Pemerintah juga berjanji untuk bekerja sama dengan aparat keamanan dan lembaga terkait untuk mengidentifikasi dan menangkap pelaku kekerasan. Mereka juga akan melakukan penyelidikan untuk mengetahui motif di balik insiden ini.
Insiden ini telah menimbulkan kekhawatiran di kalangan masyarakat dan pemerintah. Pemerintah berharap bahwa dengan mengambil tindakan tegas, mereka dapat mencegah insiden serupa terjadi di masa depan.
Pemerintah juga mengajak masyarakat untuk bekerja sama dalam menjaga keamanan dan keselamatan penerbangan sipil di Papua.

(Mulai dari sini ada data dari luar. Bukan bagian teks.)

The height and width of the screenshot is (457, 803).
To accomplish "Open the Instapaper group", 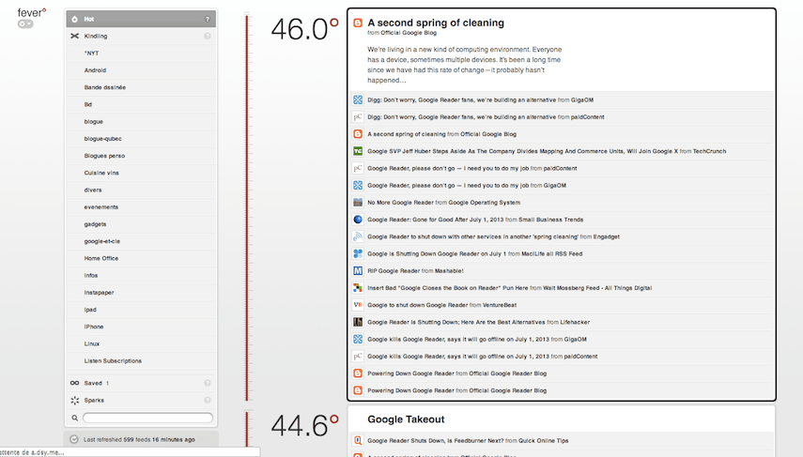I will pyautogui.click(x=99, y=293).
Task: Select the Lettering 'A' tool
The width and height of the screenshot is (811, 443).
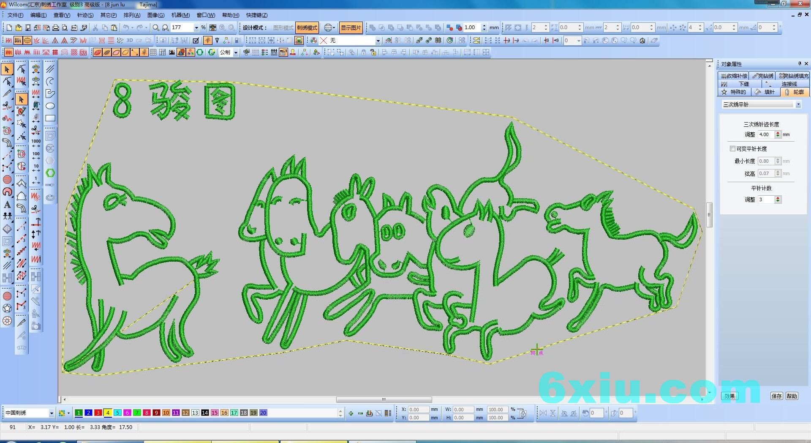Action: (7, 205)
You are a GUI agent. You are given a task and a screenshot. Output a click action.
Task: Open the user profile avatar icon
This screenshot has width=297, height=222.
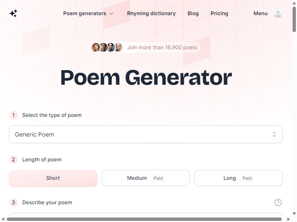[x=278, y=13]
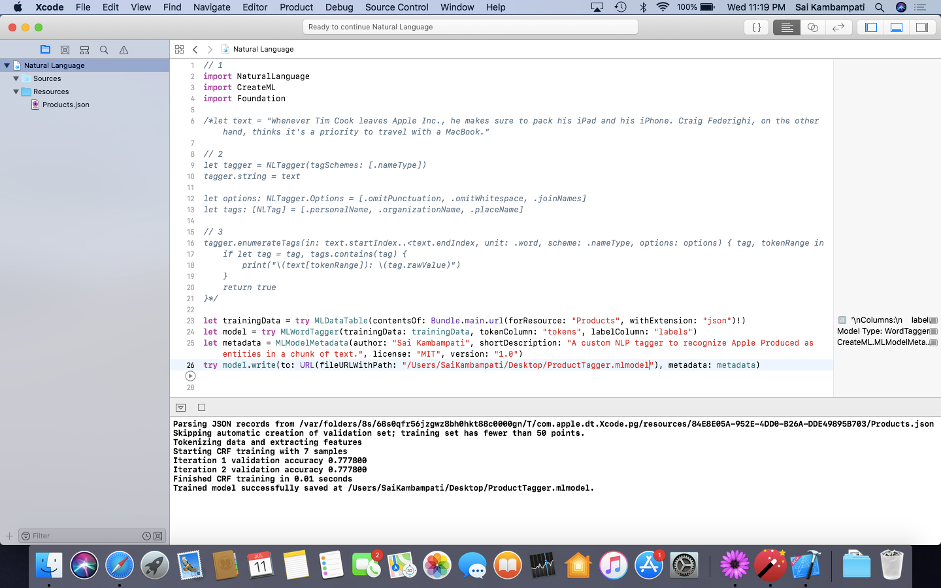This screenshot has width=941, height=588.
Task: Open the Issue navigator warning triangle
Action: pyautogui.click(x=124, y=49)
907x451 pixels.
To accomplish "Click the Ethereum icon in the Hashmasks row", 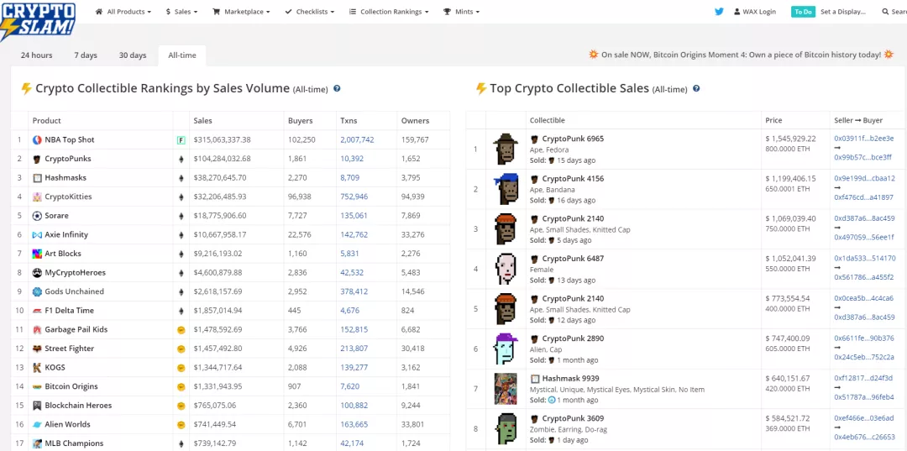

Mereka berharap bahwa dengan kerja sama dan komitmen, mereka dapat menciptakan lingkungan yang aman dan nyaman untuk semua.
Dalam beberapa hari terakhir, pemerintah telah melakukan beberapa upaya untuk meningkatkan keamanan dan keselamatan penerbangan sipil di Papua. Mereka telah meningkatkan jumlah personil keamanan di bandara dan melakukan pengecekan yang lebih ketat terhadap penumpang dan kargo.
Pemerintah juga berencana untuk melakukan evaluasi terhadap sistem keamanan penerbangan sipil di Papua untuk mengetahui kelemahan dan kekurangan yang perlu diperbaiki. Mereka berharap bahwa dengan melakukan evaluasi ini, mereka dapat meningkatkan keamanan dan keselamatan penerbangan sipil di wilayah tersebut.
Tragedi pesawat di Papua telah menyadarkan pemerintah dan masyarakat akan pentingnya menjaga keamanan dan keselamatan penerbangan sipil. Pemerintah berkomitmen untuk terus bekerja keras dalam menjaga keamanan dan keselamatan penerbangan sipil di Papua dan seluruh Indonesia.